Scalise shares his experience at the academy and how he got his start with Palmyra’s Independence Fire Department
By Stephen Finn
On Jan. 8, Frank Scalise was honored at his graduation from the Burlington County Fire Academy Firefighter One Program. Looking back, he says he never expected to come this far with firefighting.
Scalise joined Palmyra’s Independence Fire Department last April. He needed service hours before graduating high school and volunteering at his local fire department seemed like an easy way to complete them.
“At the time, I didn’t think of the fire department as a long-term commitment, but after I was there a few weeks it turned into something I could possibly want to do for the rest of my life,” said Scalise. “It really pulled me in, the camaraderie, the leadership and skills that you learn.”
According to Scalise, after some time working with the department, they told him they thought he had shown his commitment and responsibility and felt he was ready to attend the fire academy.
“It’s history from there, and I’ve been loving it,” said Scalise.
He has always been familiar with firefighters and has cousins who currently work with the Cinnaminson Fire Department. They encouraged him to look into getting involved with his local department.
“Down the line of history there’s been a lot of firefighters in our family. It’s been something that has always been in the back of my mind,” said Scalise.
Scalise considers his family to be “old school” and steeped in tradition. He hopes to someday pass on a tradition of volunteering to his own children.
“A lot of people don’t volunteer anymore and I think that’s a shame,” said Scalise.

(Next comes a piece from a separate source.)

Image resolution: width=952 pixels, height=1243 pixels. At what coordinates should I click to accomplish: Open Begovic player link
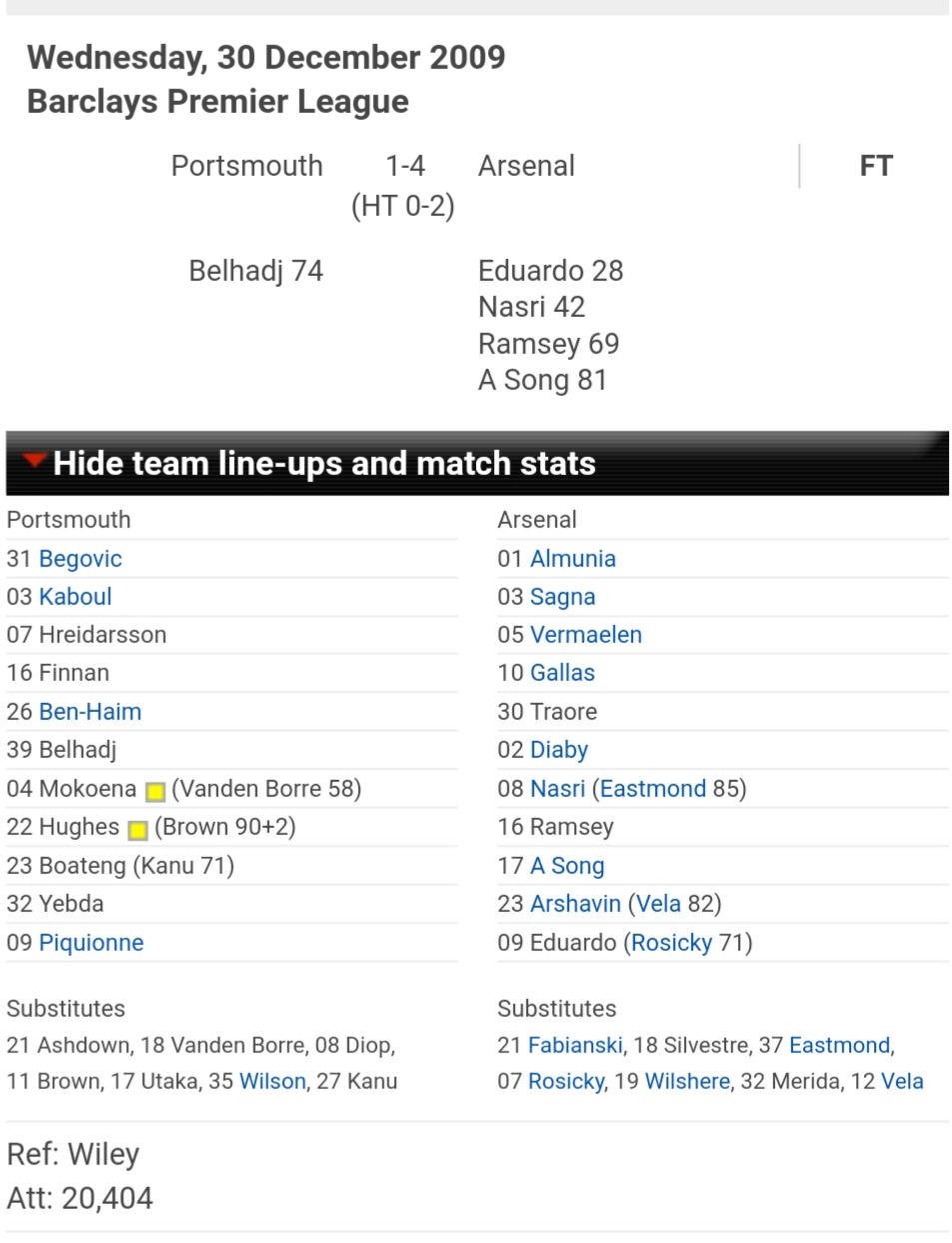tap(80, 559)
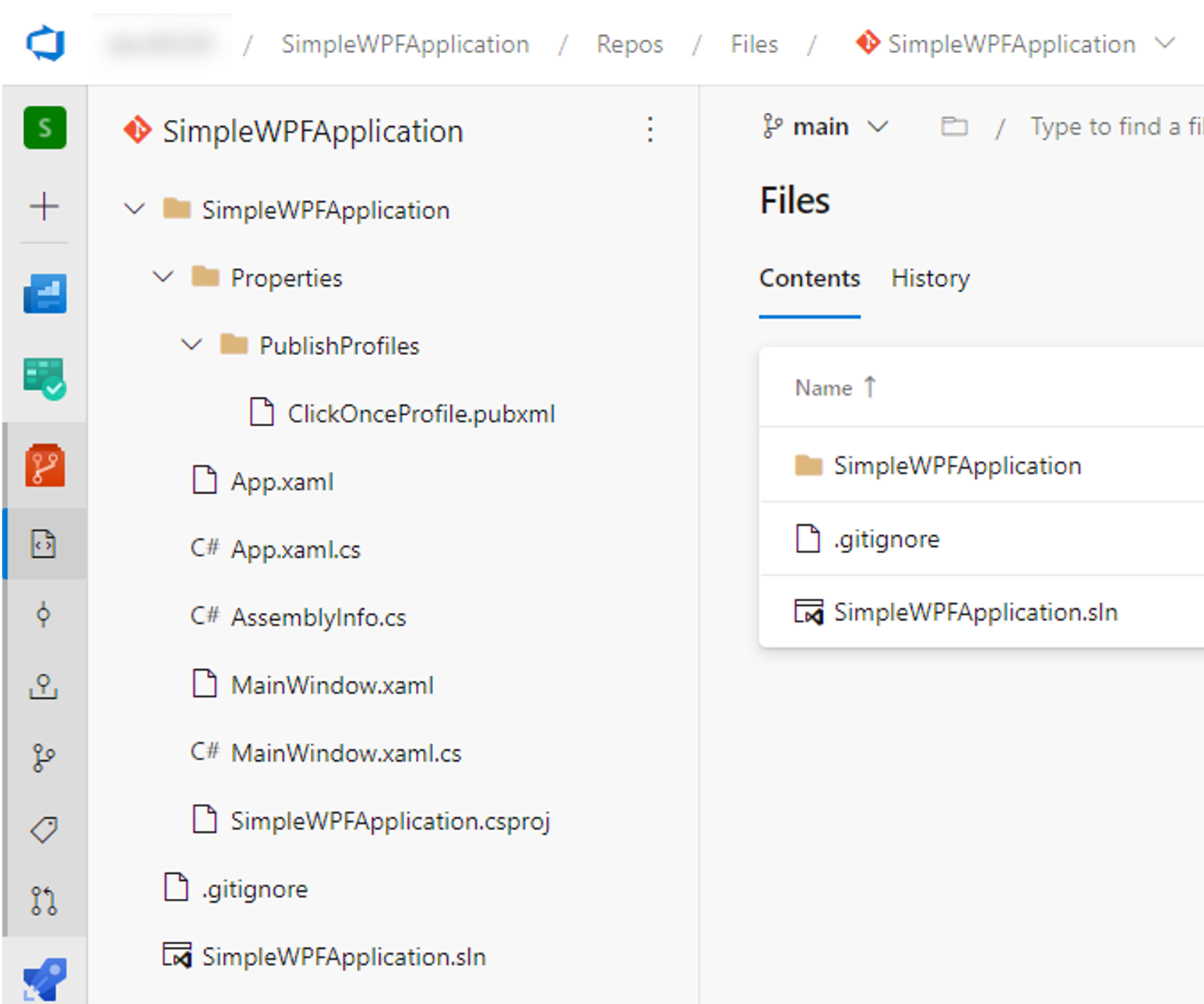The width and height of the screenshot is (1204, 1004).
Task: Open the Azure DevOps home logo
Action: 45,43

During his time studying at the fire academy, Scalise learned a lot about leadership and community. According to Scalise, there is a lot of knowledge one is expected to absorb before graduating. Much of what he learned could mean the difference between life and death for someone in an emergency situation so it was extremely important graduates take what they learn with them into the field.
Drills at the fire academy are called “evolutions.” Scalise says about 20 percent of the work at the academy happens in a classroom and 80 percent is outdoor, hands-on learning. Evolutions can involve simulated scenarios, like running into burning buildings, rescuing victims and climbing up and down a 32-foot ladder.
“It was a lot of physical work, and when I first joined I wasn’t used to the physically demanding work that it would require,” said Scalise. “I joined at 215 pounds and I lost 45 pounds in fire school, it was a lot of work.”
Scalise acknowledges the risks involved in firefighting but was undeterred when he was told about the “hundred ways you can die in the fire services,” during an initial meeting with academy personnel. His parents were in attendance at the meeting and were a little more hesitant listening to the risks involved.
“Every single call that you go to there’s always that possibility that something could go wrong and that’s why you go through training. As soon as something goes wrong, the training that they teach you kicks in and the knowledge you retain is there to save people’s lives,” said Scalise.
Scalise plans to stay with the Palmyra Fire Department for as long as he can and continue taking classes at the academy to advance his education and experience in emergency response. He is currently looking at a 9–1–1 dispatcher course at Rowan College.
“Something they say at the academy is ‘you never stop learning, you will never know everything,’ and I believe that wholeheartedly,” said Scalise.